1. Set Up Your Azure Container Registry (ACR)

Start by establishing an Azure Container Registry (ACR) for your internal modules. You can easily establish this by following this Microsoft guide:

Alternatively, you can use the code under /infrastructure and run the following command to execute the Bicep deployment:

az deployment sub create --location <YOUR-LOCATION> --name <YOUR-DEPLOYMENT-NAME> --template-file <BICEP-FILE> --parameters <PARAMETER-FILE>

To deploy a Bicep module to this ACR, run the following command (this is also handled by the first pipeline):

az bicep publish --target 'br:<ACRNAME>.azurecr.io/<REPONAME>:<VERSION>' --file <BICEP-FILE>

2. Create Your Modules

Create your Bicep modules under /modules. Resource modules should be placed in the /res folder, and pattern modules in the /ptn folder. Alongside each module, include a version.json file containing the version number of the module. The versioning starts at 0.1.0 and follows semantic versioning, updating only the MAJOR and MINOR versions when updating the module with breaking changes or new features. The PATCH number is automatically updated with each change.

{
    "version": {
        "major": 0,
        "minor": 1
    }
}

3. Create the pipeline for your module

Use the template pipeline to create the pipeline for your module and fill in the necessary inputs:

name: MODULE NAME CI/CD # Give your pipeline a name

paths:
    - <PATH_TO_YOUR_BICEP_FILE> # Trigger only on changes to the specified module path

MODULE_REPO_NAME: <REPOSITORYNAME_IN_ACR> #Choose appropriate name e.g module/res/keyvault
MODULE_FILE_PATH: <PATH_TO_YOUR_BICEP_FILE> # E.g 'modules/res/keyVault/deploy.bicep'
MODULE_VERSION_FILE_PATH: <PATH_TO_YOUR_VERSION_FILE> # E.g 'modules/res/keyVault/version.json'
MODULE_TEST_FILE_PATH: <PATH_TO_TEST_FILE> #E.g 'modules/res/keyVault/tests/default/main.test.bicep'
MODULE_REGISTRY_NAME: <NAME_OF_YOUR_ACR> 

The pipeline also uses federated credentials to sign in to Azure, so these need to be established. The secrets are then uploaded to GitHub secrets in the repository and used by the pipeline to sign in to Azure.

4. Create an Azure Static Web App for MKDOCS

The final step before you can run your pipelines is to create an Azure Static Web App for your module library. This can be done through the Azure portal or with Bicep.

After creating your Azure Static Web App, connect it to your repository. This will create a pipeline in your repository, which needs configuration to make the documentation automation work. The pipeline should have a name like azure-static-web-app-<some-autogenerated-name>.yml.

Configure the trigger of this pipeline to be on branch main and the path to be docs/. This ensures that the pipeline triggers every time there is a change in the docs folder.

on:
  push:
    branches:
      - main
    paths:
      - 'docs/*'

Add a step to build MKDocs before the "Build and Deploy" step:

      - name: Run MKbuild
        run: |
          pip install mkdocs-material
          mkdocs build

Set the app_location for MKDocs in the "Build and Deploy" step. The path is /site:

      - name: Build And Deploy
        id: builddeploy
        uses: Azure/static-web-apps-deploy@v1
        with:
          azure_static_web_apps_api_token: ${{ secrets.AZURE_STATIC_WEB_APPS_API_TOKEN_POLITE_PLANT_0E4048A03 }}
          repo_token: ${{ secrets.GITHUB_TOKEN }} # Used for Github integrations (i.e. PR comments)

*Task set*
A – In the setup guide, which folder should pattern modules go in?
B – Name every pipeline input in the setup guide whose name starts with "MODULE_".
C – Repeat the part of the setup guide that begins at the words "The pipeline also" and stops after the words "name like azure-static-web-app-<some-autogenerated-name>.yml.".
The material after this isn't needed.

*Data shown*
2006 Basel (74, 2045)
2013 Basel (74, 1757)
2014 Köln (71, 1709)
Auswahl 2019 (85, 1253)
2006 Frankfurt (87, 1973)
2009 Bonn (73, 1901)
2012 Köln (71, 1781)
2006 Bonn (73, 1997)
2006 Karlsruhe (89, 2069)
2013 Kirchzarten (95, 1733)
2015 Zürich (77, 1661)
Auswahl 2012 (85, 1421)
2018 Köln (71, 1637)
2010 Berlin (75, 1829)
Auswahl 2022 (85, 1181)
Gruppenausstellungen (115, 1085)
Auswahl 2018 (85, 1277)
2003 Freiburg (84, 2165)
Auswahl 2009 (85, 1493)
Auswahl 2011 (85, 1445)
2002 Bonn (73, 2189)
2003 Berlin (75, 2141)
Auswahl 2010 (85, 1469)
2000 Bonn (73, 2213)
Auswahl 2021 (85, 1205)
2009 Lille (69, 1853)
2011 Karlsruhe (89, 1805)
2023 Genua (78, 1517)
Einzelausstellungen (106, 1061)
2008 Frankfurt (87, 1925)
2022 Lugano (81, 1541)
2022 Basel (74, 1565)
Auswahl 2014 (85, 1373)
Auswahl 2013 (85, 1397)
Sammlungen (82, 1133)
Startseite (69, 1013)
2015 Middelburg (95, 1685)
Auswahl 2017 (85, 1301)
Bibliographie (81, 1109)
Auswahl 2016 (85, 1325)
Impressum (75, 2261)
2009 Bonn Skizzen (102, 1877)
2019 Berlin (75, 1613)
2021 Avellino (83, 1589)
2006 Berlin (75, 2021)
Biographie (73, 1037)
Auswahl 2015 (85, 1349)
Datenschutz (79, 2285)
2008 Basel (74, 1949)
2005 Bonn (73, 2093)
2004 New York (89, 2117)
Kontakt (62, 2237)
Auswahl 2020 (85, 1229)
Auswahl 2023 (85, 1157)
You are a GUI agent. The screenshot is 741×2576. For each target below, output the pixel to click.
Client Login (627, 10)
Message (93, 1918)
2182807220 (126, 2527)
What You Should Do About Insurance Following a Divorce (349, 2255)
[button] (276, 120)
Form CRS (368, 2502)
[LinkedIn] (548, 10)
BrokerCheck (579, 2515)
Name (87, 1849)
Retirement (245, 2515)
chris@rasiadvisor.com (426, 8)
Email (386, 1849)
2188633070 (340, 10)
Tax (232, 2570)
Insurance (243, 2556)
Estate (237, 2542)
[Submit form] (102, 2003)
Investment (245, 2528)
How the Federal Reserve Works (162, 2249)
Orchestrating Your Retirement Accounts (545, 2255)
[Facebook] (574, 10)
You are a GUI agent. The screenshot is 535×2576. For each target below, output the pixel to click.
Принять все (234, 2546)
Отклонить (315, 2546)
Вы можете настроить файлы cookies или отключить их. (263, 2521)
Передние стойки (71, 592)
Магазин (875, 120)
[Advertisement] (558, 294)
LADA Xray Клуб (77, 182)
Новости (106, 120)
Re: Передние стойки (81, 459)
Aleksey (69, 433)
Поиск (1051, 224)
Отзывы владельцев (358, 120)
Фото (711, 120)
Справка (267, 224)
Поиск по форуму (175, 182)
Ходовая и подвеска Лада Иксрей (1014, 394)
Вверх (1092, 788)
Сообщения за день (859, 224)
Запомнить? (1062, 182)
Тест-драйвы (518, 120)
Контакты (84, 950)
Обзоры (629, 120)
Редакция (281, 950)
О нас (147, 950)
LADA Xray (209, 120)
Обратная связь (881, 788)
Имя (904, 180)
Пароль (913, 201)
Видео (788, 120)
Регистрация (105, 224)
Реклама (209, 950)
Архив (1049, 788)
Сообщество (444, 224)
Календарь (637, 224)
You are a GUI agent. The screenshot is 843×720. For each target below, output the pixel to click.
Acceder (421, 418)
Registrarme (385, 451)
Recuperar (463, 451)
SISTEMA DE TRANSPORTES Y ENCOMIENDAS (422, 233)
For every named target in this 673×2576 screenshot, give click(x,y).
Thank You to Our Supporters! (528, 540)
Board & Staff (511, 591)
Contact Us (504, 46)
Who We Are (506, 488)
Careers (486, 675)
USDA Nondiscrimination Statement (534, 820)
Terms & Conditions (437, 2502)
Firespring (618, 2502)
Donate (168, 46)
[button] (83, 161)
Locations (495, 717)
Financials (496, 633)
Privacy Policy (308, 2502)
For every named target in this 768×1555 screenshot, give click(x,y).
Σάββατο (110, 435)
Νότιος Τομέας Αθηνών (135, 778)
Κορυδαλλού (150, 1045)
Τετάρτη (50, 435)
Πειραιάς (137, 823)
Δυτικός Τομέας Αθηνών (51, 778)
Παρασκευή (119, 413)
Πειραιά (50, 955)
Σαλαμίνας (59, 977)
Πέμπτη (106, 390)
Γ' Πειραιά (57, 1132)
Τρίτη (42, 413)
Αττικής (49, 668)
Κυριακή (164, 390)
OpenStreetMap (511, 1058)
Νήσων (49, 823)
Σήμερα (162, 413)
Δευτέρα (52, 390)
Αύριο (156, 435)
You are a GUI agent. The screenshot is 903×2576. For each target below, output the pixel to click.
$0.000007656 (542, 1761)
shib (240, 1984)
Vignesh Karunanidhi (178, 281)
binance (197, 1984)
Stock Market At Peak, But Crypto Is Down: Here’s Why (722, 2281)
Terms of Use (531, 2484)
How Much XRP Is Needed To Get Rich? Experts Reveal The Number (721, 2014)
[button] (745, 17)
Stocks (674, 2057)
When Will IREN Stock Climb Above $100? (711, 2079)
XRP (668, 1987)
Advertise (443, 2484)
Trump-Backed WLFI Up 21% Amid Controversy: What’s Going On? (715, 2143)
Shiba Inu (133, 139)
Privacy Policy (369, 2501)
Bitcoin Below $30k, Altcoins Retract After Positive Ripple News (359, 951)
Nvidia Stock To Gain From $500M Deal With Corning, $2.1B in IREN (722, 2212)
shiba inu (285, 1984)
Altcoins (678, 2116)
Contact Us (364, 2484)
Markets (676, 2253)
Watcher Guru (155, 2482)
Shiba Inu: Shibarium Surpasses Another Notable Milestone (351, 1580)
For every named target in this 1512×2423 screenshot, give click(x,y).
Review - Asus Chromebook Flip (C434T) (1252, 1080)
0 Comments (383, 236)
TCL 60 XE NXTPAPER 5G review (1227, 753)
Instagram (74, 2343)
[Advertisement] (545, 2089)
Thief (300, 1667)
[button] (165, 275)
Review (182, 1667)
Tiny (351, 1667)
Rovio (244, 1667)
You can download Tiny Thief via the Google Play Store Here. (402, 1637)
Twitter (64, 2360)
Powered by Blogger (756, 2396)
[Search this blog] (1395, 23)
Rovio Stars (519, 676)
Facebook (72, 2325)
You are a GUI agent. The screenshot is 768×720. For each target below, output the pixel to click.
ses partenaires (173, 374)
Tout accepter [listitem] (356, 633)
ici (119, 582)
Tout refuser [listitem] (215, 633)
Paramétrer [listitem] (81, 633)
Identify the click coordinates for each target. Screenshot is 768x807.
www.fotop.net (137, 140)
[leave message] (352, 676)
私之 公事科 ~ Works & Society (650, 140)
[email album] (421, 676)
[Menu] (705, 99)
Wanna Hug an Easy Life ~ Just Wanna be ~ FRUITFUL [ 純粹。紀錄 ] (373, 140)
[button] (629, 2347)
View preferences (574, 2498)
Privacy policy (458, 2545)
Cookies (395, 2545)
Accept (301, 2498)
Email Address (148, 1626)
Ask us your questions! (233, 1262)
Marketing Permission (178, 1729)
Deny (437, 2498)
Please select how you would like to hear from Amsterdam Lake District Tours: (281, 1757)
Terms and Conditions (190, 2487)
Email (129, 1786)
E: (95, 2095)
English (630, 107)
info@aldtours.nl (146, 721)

*Task responses*
A – The /ptn folder.

B – MODULE_REPO_NAME, MODULE_FILE_PATH, MODULE_VERSION_FILE_PATH, MODULE_TEST_FILE_PATH, MODULE_REGISTRY_NAME

C –
The pipeline also uses federated credentials to sign in to Azure, so these need to be established. The secrets are then uploaded to GitHub secrets in the repository and used by the pipeline to sign in to Azure.

4. Create an Azure Static Web App for MKDOCS

The final step before you can run your pipelines is to create an Azure Static Web App for your module library. This can be done through the Azure portal or with Bicep.

After creating your Azure Static Web App, connect it to your repository. This will create a pipeline in your repository, which needs configuration to make the documentation automation work. The pipeline should have a name like azure-static-web-app-<some-autogenerated-name>.yml.